What were the Titles Used for Royalty During Medieval Times
The royal titles during the medieval era were different in different parts of the world. For example, the titles in royal England were quite different from those of France and Prussia. Some of the royal titles included:
- Duke and Duchess
- Marquess and Marchioness
- Earl and Countess
- Viscount and Viscountess
- Baron and Baroness
Medieval Titles of Nobility
Just like the royal titles, even the nobility had its own titles that were of prestige and each member who held one was proud of it.
Viceroy and Vicereine:
Viceroys were royal officials who governed countries, city-states, or colonies on behalf of monarchs. The term was commonly used for individuals of both genders.
Archduke and Archduchess:
The Habsburg monarchs of Austria were the first to adopt this medieval titles and it became the customary way to address the rulers of the Habsburg dynasty. This title held great significance, ranking higher than that of a duke and just below that of a king.

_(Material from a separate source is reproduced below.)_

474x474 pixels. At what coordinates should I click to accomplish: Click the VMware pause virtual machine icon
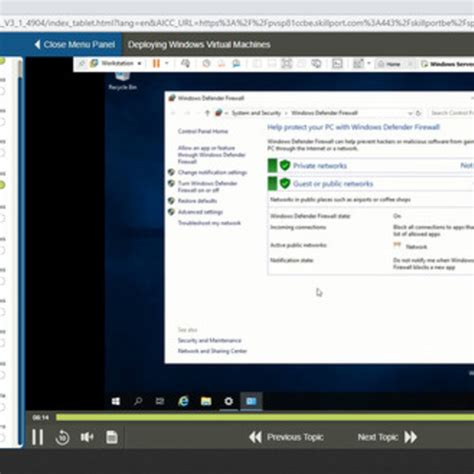point(156,63)
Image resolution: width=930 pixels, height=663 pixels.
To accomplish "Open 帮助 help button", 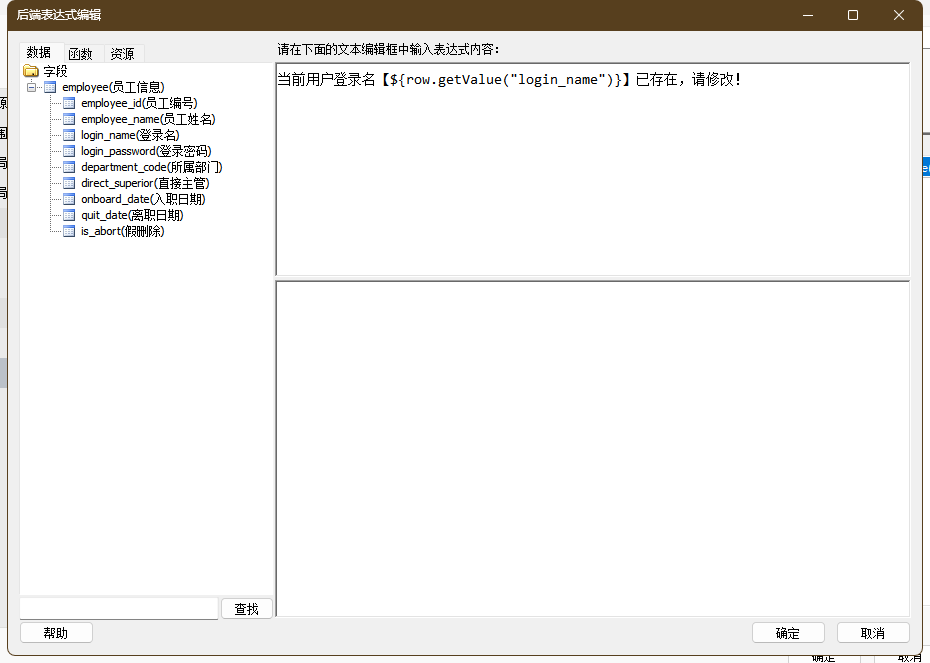I will 56,633.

Grand Duke and Grand Duchess:
These titles were commonly utilized for lesser monarchs in Germanic regions and across Western Europe. Similar to the Archduke, the Grand Duke held a position second only to that of a king and wielded more authority than an ordinary duke.
Marquess and Marchioness:
Marquess held greater power and influence compared to an Earl. A female noble in the Marquess’s domain or the wife of a Marquess bore the title of Marchioness. In France, the Marquess and the Marchioness were known as Marquis and Marquise, respectively.
Margrave and Margravine:
Military commanders responsible for defending the provincial borders of the Holy Roman Empire were granted a distinctive title that could be passed down through certain families: Margrave. Over time, leaders of the Imperial Diet adopted this title and referred to themselves as Margraves until the Empire’s dissolution in the early 19th century. The wife of a Margrave was addressed as a Margravine.
Earl and Countess:
The Earl held the third-highest noble rank in the peerage system. While ranking below a Duke and a Marquess, an Earl still wielded influence over Viscounts and Barons. The wife of an Earl was known as a Countess.
Viscount and Viscountess:
The Viscount, known as Vicomte in French, occupied the fourth position in the hereditary aristocratic hierarchy. Possessing greater influence and authority in comparison to a Baron, elites outside the peerage accorded respect to individuals holding this title. The female counterpart of a Viscount and his wife were referred to as Viscountess.

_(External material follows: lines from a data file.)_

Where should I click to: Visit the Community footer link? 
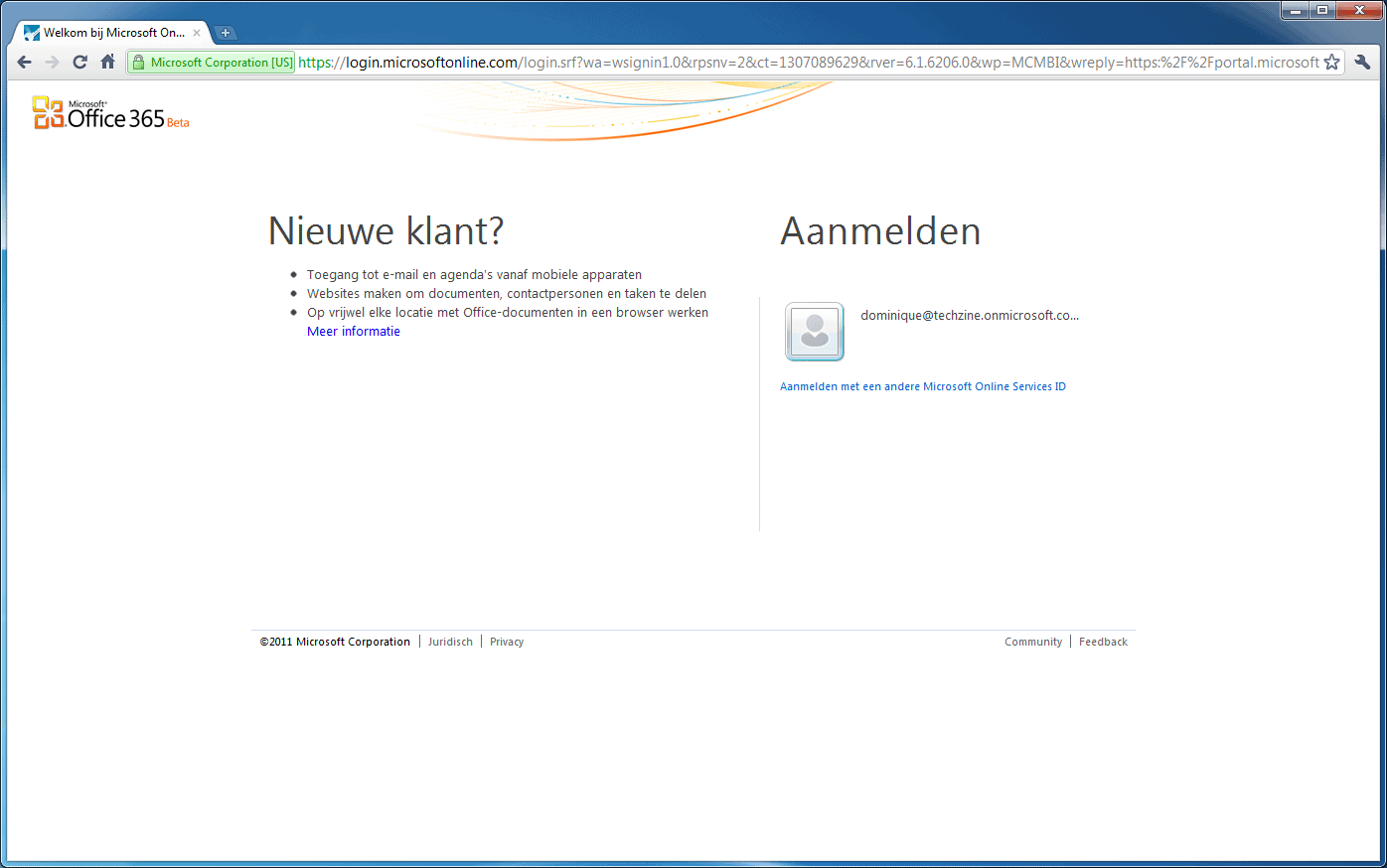[1032, 642]
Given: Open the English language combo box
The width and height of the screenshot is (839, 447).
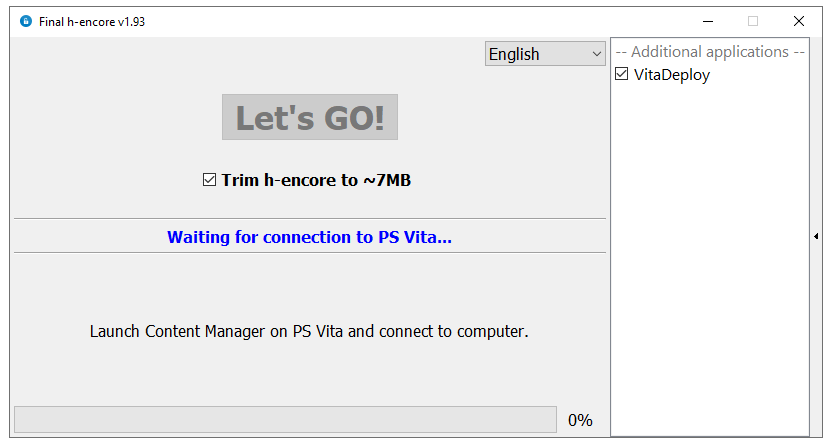Looking at the screenshot, I should point(545,54).
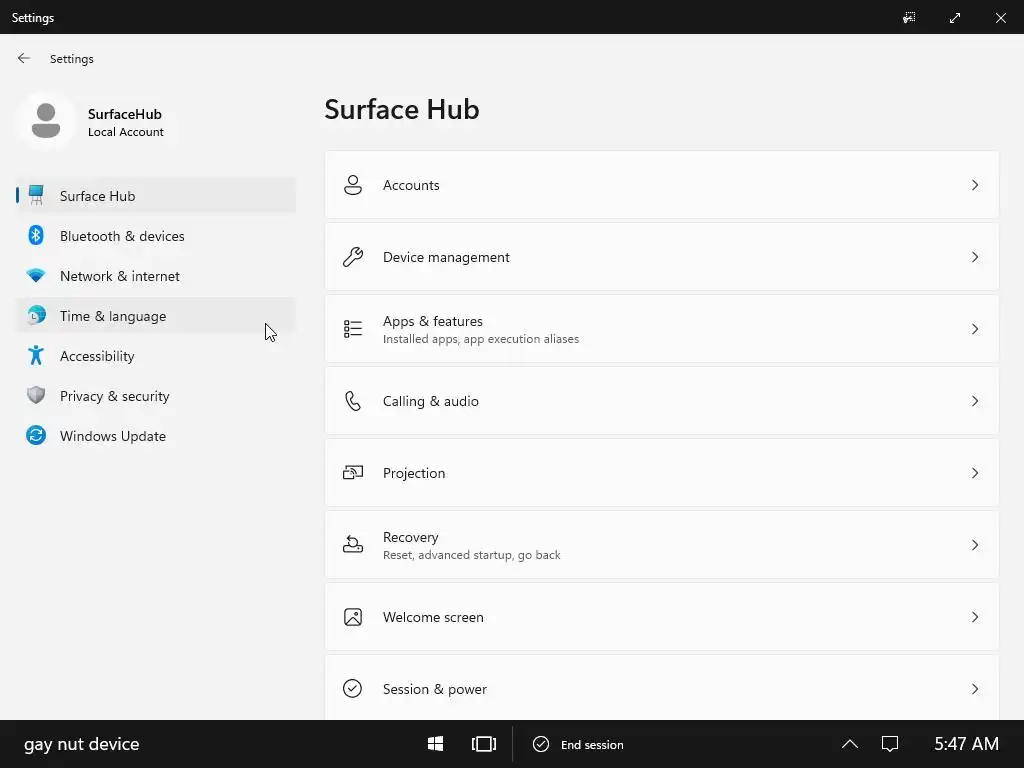Expand the Accounts settings chevron
The height and width of the screenshot is (768, 1024).
click(x=975, y=185)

Other Positions and Titles Outside of the Peerage
Knights, Dames, and other individuals who received non-hereditary titles were classified as non-nobles. Nevertheless, they held land and wielded a restricted degree of influence. Coexisting alongside the nobles were individuals highly regarded in society, despite the circumstances of their birth. Some people were granted the privilege of using a coat of arms and were known as armigers. This privilege could be acquired through a grant, matriculation, or hereditary right. Those individuals who held land and enjoyed a certain level of social standing were collectively referred to as the gentry.
Although the feudal system rigidly divided people into various classes, Medieval society, on the whole, was well-organised and established clear-cut parameters for each class. Monarchs of that era believed that imposing such a structure was essential for maintaining order.